HANNAH EATON GREW UP making films with an old Sony hand-held video camera. At the time, it was just a hobby. Fast forward more than a decade, and she rediscovered filmmaking as a narrative artform.

Eaton, who grew up in Portsmouth, where she currently lives with her husband and child, is the filmmaker behind The Stewards, a 15-minute short film that she describes as dystopian, but which is “ultimately about hope and love.”

“I hit this point [in my life] where I wasn’t quenching my creative thirst,” she says of pivoting from psychology, which she studied as an undergrad and graduate student, to filmmaking.

“I love film,” she says, “and I love stories.”

She was living in Seattle when she felt restless and joined a local film club, where she had to make a one-minute movie once a month; sometimes she used her phone, GoPro, or a Sony DSL.

Then, during the lockdown era of the pandemic, she joined a screenwriting course taught via Zoom. A “wonderful indie filmmaker” taught the course, and things started to click.

“I fell in love with it,” Eaton recalls, “I was like, finally, this is the thing I’ve been missing.”

She was especially drawn to the writing process and the art of storytelling. Through that course, she wrote a feature-length film, from which The Stewards is adapted.

Eaton moved back to Rhode Island with her husband and started getting as many film gigs as she could find. She eventually worked her way up to production manager and landed a job as co-producer with The Ellen Show in 2021. In that role, she interviewed nonprofit workers around the country, which she says combined her background as a therapist with her love for storytelling.

Other gig work included working as an extra on the set of The Gilded Age and assisting on various indie films.

“Basically, I was supporting a lot of other people with their projects,” she says. Eaton came to the realization “this is cool… but I have my own stories I want to tell.” All the while, she continued to write on the side.

When she decided to start filming on her own, it was partly out of a desire “to prove to myself and the world that I’m capable of making something decent,” she says.

She has a few other screenplays she’s written, including a dance film, but starting with a short version of The Stewards felt right.

“Basically, I listened to my intuition [and asked] ‘Which one feels more exciting? And that one felt most exciting,” she says.

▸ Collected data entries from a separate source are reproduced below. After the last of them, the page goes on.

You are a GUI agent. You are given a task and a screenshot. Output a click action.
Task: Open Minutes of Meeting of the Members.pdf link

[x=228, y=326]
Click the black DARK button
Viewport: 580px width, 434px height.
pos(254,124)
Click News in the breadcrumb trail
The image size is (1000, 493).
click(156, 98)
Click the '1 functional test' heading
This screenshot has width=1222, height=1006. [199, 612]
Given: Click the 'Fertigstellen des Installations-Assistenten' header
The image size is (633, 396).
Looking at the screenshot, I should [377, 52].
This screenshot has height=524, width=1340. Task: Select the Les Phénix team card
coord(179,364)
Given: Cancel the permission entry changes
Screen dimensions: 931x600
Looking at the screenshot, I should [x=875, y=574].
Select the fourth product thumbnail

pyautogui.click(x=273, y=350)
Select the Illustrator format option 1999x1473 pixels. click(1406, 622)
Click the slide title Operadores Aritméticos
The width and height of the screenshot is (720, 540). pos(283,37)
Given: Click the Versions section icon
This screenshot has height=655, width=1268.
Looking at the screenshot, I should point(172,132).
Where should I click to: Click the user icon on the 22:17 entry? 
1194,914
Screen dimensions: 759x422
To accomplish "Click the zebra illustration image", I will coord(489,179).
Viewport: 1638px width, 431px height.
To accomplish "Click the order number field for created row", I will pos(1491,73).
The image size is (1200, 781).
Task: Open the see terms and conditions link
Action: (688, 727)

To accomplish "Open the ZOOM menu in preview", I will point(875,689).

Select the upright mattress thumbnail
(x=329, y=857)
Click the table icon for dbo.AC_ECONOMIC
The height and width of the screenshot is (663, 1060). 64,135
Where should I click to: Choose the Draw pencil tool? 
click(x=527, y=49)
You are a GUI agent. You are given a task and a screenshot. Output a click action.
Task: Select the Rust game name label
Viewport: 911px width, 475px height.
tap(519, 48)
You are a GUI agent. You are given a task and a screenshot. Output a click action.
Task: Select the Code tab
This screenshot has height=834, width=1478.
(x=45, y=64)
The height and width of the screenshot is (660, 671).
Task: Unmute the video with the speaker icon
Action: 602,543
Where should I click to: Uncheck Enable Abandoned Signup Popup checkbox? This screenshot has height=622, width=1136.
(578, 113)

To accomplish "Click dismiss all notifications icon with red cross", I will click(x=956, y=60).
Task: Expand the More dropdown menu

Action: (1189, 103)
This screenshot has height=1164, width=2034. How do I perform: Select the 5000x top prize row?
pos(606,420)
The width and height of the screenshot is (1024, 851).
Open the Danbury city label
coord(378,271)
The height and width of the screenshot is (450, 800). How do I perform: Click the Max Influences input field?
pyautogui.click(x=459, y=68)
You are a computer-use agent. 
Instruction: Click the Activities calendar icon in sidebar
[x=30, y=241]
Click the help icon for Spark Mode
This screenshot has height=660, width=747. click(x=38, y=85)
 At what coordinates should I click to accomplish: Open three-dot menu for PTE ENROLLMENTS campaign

The 15-minute film features a “virtual reality conservationist” who “begins to have a strangely familiar recurring dream that leads her to question her isolated community and way of life.”

The film explores “what is the most optimal way to live?”

“Ultimately, it’s about exploring relationships and family, set against this dystopian backdrop,” says Eaton, who’s long been a fan of dystopian novels and movies.

The Stewards premiered at the Chattanooga Film Fest. It was also one of more than a dozen shorts screened last year at the Nine Central Film Festival, organized by Jack Galvin and held at the Jane Pickens Theater for the first time.

The Stewards was shot locally in the summer of 2022, while Eaton was pregnant (you can catch a cameo of her in the film). Looking back, she says she gave birth to two projects at once.

Maxine Muster, who plays the film’s lead, is an old friend from St. George’s, where Eaton graduated in 2009, and flew in from Los Angeles to be a part of the project (that was a “full circle experience,” she says). The rest of the cast and crew hailed from the Northeast, mostly from Rhode Island and Massachusetts.

Eaton is a member of Women in Film, serving as an ambassador for the New England chapter.

“It’s huge having the support system of women,” she says, noting she got a lot of gigs through WIF when she was starting out.

She also has a background as a wilderness guide and experience with ecotherapy, and says The Stewards is as much about humans overcoming adversity with an element of hope, as it is about developing a love for nature, which “helps us all to be stewards.”